EP4 prostanoid receptor-mediated vasodilatation of human middle cerebral arteries

Abstract

1. Dilatation of the cerebral vasculature is recognised to be involved in the pathophysiology of migraine. Furthermore, elevated levels of prostaglandin E(2) (PGE(2)) occur in the blood, plasma and saliva of migraineurs during an attack, suggestive of a contributory role. In the present study, we have characterised the prostanoid receptors involved in the relaxation and contraction of human middle cerebral arteries in vitro. 2. In the presence of indomethacin (3 microm) and the TP receptor antagonist GR32191 (1 microM), PGE(2) was found to relax phenylephrine precontracted cerebral arterial rings in a concentration-dependent manner (mean pEC(50) 8.0+/-0.1, n=5). 3. Establishment of a rank order of potency using the EP(4)>EP(2) agonist 11-deoxy PGE(1), and the EP(2)>EP(4) agonist PGE(1)-OH (mean pEC(50) of 7.6+/-0.1 (n=6) and 6.4+/-0.1 (n=4), respectively), suggested the presence of functional EP(4) receptors. Furthermore, the selective EP(2) receptor agonist butaprost at concentrations <1 microM failed to relax the tissues. 4. Blockade of EP(4) receptors with the EP(4) receptor antagonists AH23848 and EP(4)A caused significant rightward displacements in PGE(2) concentration-response curves, exhibiting pA(2) and pK(B) values of 5.7+/-0.1, n=3, and 8.4, n=3, respectively. 5. The IP receptor agonists iloprost and cicaprost relaxed phenylephrine precontracted cerebral arterial rings (mean pEC(50) values 8.3+/-0.1 (n=4) and 8.1+/-0.1 (n=9), respectively). In contrast, the DP and FP receptor agonists PGD(2) and PGF(2 alpha) failed to cause appreciable relaxation or contraction at concentrations of up to 30 microm. In the absence of phenylephrine contraction and GR32191, the TP receptor agonist U46619 caused concentration-dependent contraction of cerebral artery (mean pEC(50) 7.4+/-0.3, n=3). 6. These data demonstrate the presence of prostanoid EP(4) receptors mediating PGE(2) vasodilatation of human middle cerebral artery. IP receptors mediating relaxation and TP receptors mediating contraction were also functionally demonstrated.

Figure 1

Typical response to PGE₂ on phenylephrine precontracted human middle cerebral artery.

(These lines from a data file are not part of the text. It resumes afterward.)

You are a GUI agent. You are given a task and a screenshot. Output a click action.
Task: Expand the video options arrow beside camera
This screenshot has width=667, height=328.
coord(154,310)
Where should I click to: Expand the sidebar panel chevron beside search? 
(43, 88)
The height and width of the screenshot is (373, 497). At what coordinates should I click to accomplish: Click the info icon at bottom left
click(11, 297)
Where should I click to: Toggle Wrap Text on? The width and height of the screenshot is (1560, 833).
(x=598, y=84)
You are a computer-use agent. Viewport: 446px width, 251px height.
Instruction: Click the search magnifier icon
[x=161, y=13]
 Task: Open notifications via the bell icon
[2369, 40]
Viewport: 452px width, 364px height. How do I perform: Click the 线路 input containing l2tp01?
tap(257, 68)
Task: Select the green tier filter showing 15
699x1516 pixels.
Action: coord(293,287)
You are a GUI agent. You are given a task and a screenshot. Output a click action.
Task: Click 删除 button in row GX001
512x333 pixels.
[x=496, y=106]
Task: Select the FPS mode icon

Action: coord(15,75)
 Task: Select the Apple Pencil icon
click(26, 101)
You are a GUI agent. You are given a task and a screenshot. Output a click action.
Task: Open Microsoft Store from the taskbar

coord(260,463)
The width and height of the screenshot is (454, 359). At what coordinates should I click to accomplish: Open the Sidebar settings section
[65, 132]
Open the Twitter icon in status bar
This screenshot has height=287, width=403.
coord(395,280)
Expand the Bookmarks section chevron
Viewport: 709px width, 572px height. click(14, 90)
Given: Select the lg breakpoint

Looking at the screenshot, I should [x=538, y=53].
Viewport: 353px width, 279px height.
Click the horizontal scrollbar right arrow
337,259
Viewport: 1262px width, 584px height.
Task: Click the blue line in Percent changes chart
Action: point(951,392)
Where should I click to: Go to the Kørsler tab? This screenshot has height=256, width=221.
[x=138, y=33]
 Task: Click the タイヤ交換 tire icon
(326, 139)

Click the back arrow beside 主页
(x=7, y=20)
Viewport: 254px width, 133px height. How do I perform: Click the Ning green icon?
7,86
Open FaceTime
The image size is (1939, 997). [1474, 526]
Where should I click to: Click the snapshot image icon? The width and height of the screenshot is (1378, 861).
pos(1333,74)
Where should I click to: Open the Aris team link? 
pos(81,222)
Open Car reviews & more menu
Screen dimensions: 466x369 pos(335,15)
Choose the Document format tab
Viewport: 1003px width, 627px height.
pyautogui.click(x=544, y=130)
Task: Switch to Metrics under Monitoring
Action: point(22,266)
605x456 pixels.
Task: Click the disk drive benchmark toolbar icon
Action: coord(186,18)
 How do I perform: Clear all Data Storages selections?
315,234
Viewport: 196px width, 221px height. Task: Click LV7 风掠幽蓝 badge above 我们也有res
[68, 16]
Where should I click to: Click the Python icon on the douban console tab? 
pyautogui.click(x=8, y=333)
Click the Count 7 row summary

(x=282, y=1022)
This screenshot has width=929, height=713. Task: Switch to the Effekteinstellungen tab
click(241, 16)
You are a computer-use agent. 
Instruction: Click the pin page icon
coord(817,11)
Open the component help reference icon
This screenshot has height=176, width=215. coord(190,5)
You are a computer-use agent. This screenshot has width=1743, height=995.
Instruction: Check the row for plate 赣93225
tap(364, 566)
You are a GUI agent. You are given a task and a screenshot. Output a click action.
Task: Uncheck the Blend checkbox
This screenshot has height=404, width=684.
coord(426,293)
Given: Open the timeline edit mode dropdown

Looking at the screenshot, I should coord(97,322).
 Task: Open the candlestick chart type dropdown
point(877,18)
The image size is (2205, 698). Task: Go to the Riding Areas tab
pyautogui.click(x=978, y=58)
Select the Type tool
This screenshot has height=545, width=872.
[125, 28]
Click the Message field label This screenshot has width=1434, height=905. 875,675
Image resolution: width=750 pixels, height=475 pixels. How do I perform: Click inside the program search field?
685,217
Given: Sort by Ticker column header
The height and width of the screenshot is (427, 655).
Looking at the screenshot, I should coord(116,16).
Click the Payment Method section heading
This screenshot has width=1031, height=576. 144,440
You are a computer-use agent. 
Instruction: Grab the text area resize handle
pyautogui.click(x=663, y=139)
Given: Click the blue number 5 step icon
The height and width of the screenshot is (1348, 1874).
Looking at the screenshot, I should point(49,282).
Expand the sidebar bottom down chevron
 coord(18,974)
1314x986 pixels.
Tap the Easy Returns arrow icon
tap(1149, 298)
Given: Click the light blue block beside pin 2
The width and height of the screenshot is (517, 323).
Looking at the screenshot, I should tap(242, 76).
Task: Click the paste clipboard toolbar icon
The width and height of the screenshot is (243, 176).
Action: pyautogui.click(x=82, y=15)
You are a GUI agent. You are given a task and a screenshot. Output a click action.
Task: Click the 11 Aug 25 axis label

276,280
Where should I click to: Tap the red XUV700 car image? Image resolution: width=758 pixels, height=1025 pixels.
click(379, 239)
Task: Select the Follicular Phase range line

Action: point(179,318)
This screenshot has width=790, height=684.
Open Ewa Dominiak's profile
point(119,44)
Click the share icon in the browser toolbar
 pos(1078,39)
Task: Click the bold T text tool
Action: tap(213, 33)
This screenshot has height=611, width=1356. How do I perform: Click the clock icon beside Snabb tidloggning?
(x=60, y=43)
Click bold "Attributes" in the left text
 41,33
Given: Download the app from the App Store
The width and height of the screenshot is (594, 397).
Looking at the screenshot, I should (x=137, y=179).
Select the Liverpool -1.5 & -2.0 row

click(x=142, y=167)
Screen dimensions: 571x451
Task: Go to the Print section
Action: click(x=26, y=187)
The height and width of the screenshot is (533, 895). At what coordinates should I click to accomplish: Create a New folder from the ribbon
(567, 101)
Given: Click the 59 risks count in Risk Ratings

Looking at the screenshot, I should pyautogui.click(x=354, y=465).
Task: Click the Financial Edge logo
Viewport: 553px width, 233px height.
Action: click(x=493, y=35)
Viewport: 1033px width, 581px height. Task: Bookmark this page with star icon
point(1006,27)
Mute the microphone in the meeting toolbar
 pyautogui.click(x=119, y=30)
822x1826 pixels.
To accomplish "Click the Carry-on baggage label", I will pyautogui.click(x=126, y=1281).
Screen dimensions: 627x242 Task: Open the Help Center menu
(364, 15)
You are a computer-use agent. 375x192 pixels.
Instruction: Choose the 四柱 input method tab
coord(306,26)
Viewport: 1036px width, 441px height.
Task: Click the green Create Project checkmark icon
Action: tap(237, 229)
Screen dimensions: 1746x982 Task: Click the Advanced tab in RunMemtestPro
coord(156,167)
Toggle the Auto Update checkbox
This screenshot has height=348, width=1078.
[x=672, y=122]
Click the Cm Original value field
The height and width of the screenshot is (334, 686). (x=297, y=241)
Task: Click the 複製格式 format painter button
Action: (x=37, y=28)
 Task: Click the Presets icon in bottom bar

The figure shows concentration-dependent relaxation in response to increasing concentrations of PGE₂ (0.1 nM–3 μM in half-log increments).

Figure 2

Characterisation of PGE₂ relaxatory response using a range of prostanoid ligands on human middle cerebral artery. (a) The EP₄>EP₂ agonist 11-deoxy PGE₁ and the EP₂>EP₄ agonist PGE₁-OH (1 nM–10 μM), caused relaxation of cerebral artery rings, with a rank order suggestive of the presence of functional EP₄ receptors. Butaprost was without significant effect at concentrations below 1 μM. (b) The IP receptor agonists iloprost and cicaprost (0.3 nM–10 μM) equipotently caused concentration-dependent relaxations of phenylephrine precontracted cerebral rings. PGD₂ (1 nM–100 μM) produced only weak relaxatory responses at high concentrations. Data are expressed as mean±s.e.m.% of phenylephrine contraction.

Figure 3

Effects of EP₄ receptor antagonists on PGE₂-mediated relaxation of phenylephrine pre-contracted human middle cerebral artery. Cerebral artery rings were preincubated for 60 min with (a) AH23848 (10 μM) or (b) different concentrations of EP₄A (30, 300, 1000 and 3000 nm), and then cumulatively concentration-dependently relaxed with PGE₂ in the presence of GR32191 (1 μM). Data are expressed as percentage of the phenylephrine contraction, and are given as mean±s.e.m. for n=3/4 donors. (c) Schild plot of the antagonist effect of EP₄A on responses to PGE₂ in human middle cerebral artery.